[Start of section]
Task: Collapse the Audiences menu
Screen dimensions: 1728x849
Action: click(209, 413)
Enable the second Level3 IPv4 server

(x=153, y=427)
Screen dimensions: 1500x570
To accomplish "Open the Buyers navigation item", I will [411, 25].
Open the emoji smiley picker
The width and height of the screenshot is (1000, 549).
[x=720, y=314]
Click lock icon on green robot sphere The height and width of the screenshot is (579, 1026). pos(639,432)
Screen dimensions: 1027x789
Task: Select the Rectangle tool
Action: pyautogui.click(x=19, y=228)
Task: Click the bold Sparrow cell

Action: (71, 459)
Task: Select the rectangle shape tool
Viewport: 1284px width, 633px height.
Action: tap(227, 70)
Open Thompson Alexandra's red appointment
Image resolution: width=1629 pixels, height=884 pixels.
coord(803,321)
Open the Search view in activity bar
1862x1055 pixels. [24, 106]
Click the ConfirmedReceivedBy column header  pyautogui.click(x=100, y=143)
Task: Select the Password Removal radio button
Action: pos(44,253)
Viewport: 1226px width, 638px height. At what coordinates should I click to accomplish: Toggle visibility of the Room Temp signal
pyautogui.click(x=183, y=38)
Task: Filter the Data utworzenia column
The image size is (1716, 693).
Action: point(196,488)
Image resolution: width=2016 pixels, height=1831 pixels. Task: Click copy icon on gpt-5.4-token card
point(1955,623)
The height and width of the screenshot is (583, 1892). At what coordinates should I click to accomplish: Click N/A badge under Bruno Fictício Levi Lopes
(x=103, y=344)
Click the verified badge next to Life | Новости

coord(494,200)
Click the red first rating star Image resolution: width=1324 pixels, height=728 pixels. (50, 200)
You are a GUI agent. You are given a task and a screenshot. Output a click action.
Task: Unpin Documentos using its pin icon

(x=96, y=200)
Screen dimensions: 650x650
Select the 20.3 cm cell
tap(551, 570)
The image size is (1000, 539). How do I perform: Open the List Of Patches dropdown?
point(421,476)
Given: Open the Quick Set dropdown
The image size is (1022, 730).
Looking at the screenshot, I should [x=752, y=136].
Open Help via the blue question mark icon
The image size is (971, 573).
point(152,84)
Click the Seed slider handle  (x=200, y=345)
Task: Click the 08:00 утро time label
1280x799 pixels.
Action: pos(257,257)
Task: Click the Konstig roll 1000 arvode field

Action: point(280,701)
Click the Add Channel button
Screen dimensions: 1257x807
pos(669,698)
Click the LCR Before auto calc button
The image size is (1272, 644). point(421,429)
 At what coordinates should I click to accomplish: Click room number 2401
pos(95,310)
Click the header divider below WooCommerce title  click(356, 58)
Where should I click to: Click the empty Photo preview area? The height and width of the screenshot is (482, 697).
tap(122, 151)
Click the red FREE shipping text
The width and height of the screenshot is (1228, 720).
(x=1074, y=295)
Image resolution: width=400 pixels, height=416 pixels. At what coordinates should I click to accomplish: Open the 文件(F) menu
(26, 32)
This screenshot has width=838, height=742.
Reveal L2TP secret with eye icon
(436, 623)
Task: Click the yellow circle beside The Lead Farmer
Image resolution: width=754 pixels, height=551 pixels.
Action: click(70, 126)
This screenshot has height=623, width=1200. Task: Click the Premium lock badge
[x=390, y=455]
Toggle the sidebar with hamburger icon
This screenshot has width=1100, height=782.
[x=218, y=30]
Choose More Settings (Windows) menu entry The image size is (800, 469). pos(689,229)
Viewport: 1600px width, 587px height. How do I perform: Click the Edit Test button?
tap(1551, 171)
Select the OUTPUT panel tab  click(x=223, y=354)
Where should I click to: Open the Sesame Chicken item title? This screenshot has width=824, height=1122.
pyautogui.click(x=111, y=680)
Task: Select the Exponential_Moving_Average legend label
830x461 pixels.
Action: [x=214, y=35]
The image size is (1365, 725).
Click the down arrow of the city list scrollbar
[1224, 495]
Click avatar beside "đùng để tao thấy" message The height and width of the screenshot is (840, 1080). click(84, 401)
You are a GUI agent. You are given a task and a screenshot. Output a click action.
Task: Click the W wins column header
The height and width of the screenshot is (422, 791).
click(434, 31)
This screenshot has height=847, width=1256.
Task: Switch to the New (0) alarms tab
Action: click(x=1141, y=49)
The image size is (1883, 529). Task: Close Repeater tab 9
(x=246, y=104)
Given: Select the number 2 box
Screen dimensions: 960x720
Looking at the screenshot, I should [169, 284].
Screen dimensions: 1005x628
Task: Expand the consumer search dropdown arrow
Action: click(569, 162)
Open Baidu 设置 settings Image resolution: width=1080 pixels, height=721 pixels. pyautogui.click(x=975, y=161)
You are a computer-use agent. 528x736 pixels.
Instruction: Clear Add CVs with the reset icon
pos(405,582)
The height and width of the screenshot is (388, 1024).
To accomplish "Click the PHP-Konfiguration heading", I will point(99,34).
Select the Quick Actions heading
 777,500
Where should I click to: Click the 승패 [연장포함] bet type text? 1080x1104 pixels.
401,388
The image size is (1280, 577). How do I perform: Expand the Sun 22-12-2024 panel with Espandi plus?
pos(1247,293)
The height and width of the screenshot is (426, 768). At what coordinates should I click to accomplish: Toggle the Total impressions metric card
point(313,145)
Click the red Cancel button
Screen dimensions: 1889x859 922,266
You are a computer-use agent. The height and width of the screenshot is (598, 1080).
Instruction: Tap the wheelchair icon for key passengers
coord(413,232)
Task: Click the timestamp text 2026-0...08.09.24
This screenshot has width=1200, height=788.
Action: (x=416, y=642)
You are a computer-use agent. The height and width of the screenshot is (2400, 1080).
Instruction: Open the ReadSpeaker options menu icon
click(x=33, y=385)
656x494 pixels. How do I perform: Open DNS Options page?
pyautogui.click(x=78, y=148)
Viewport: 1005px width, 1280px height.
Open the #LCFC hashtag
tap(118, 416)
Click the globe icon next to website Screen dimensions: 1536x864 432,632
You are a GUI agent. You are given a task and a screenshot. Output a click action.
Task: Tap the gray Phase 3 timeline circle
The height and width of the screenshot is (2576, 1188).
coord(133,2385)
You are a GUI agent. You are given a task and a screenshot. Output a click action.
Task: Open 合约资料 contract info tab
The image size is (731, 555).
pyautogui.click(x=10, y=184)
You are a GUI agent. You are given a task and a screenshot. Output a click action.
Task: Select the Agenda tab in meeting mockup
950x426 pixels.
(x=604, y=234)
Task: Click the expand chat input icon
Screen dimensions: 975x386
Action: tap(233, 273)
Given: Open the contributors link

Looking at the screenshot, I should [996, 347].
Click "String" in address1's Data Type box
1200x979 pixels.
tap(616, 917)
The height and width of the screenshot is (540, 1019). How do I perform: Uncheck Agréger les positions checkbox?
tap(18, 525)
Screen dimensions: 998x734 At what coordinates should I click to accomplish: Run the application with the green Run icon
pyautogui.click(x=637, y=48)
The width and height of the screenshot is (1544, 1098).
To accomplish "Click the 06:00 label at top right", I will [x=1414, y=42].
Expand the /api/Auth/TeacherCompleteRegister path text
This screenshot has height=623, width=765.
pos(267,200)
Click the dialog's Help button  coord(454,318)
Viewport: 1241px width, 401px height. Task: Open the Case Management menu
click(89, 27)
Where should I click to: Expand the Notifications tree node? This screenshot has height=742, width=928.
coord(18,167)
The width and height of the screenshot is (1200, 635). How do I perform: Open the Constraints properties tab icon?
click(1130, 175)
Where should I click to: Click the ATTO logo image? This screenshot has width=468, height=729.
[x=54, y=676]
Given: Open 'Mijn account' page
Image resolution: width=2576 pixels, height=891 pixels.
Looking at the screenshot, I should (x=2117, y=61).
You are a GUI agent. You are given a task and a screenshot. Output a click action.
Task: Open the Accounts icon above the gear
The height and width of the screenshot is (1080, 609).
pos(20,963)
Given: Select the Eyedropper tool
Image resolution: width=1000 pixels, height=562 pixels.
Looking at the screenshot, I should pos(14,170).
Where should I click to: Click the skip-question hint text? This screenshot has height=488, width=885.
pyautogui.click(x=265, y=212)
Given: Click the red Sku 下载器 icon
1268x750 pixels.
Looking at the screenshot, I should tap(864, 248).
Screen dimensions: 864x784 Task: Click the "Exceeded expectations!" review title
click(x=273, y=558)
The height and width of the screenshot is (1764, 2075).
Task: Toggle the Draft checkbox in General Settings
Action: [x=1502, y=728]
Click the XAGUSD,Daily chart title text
[End of section]
### Assigned task
Each line above that holds the string "beside" should be copied and shown.

### Solved exercise
Task: Click the yellow circle beside The Lead Farmer
Click avatar beside "đùng để tao thấy" message The height and width of the screenshot is (840, 1080). click(84, 401)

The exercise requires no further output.